=== What the exercise asks ===
Write the records out again exactly, leaving no images in.

=== Data excerpts ===
----------

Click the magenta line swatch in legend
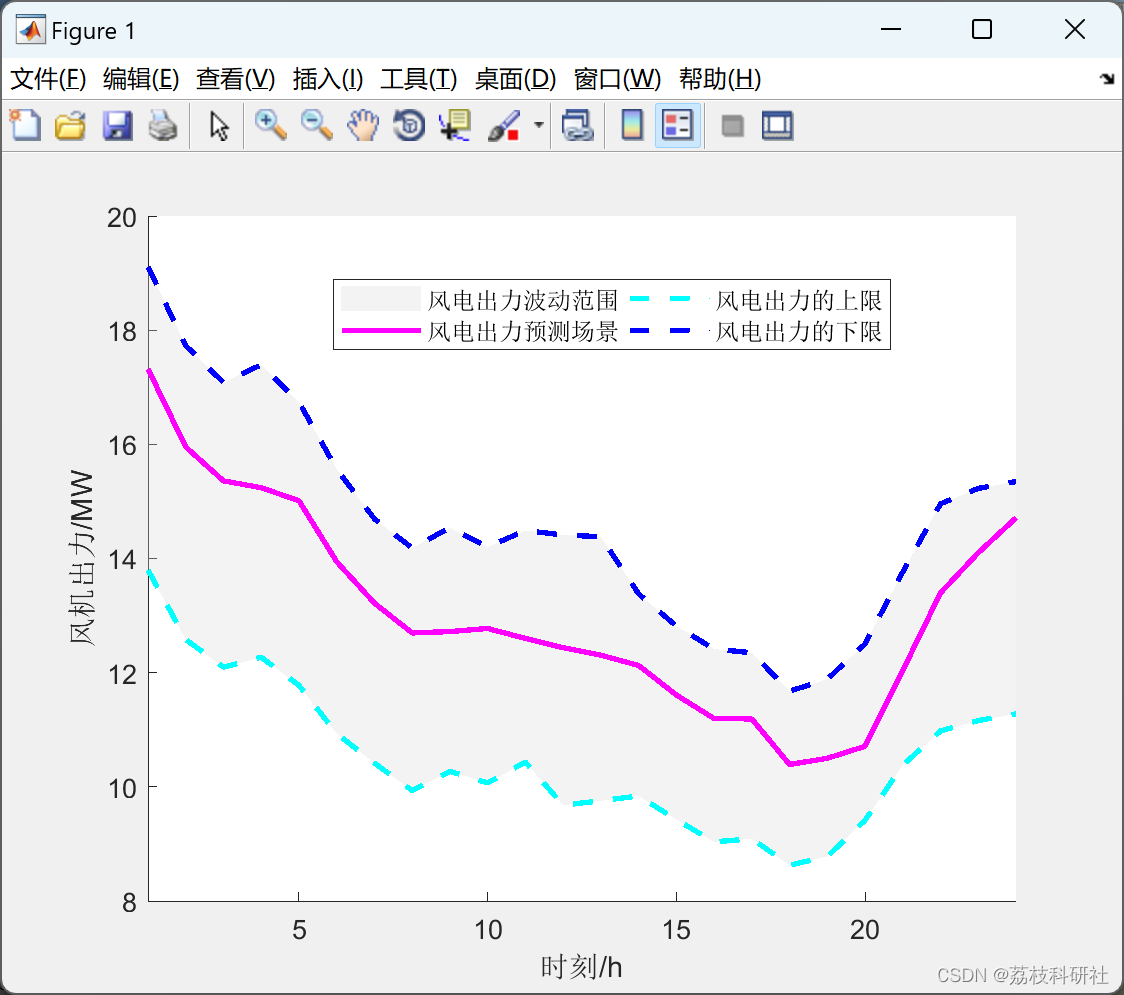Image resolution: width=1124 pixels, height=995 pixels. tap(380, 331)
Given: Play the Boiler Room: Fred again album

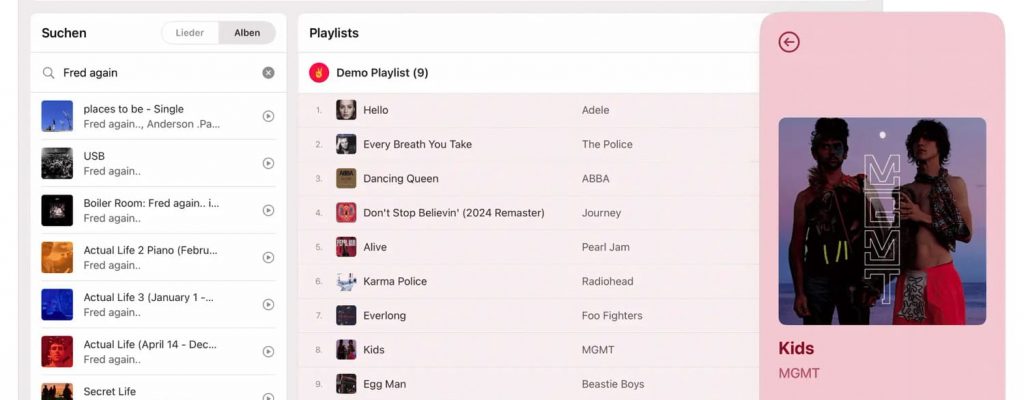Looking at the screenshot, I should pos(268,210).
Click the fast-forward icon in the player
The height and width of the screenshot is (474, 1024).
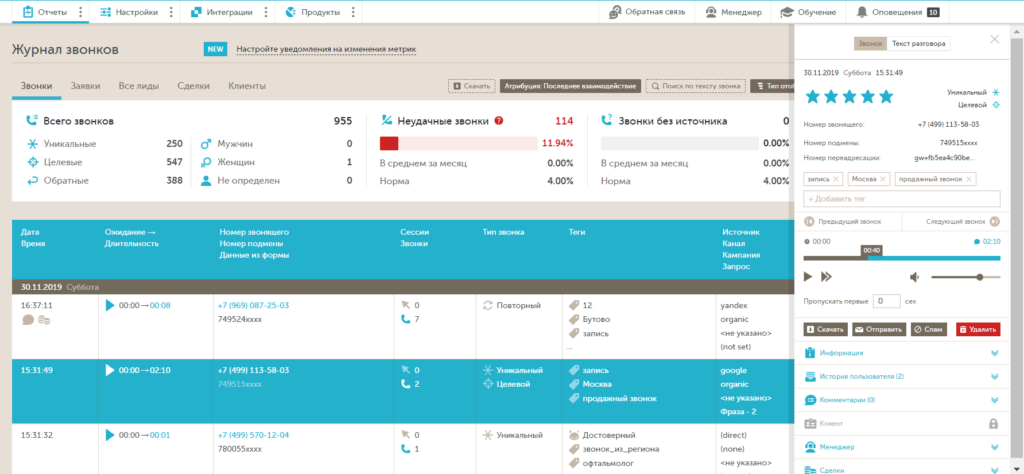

----------

=== Result of this task ===
Click the magenta line swatch in legend
Image resolution: width=1124 pixels, height=995 pixels. tap(380, 331)
Given: Play the Boiler Room: Fred again album

Looking at the screenshot, I should pos(268,210).
Click the fast-forward icon in the player
The height and width of the screenshot is (474, 1024).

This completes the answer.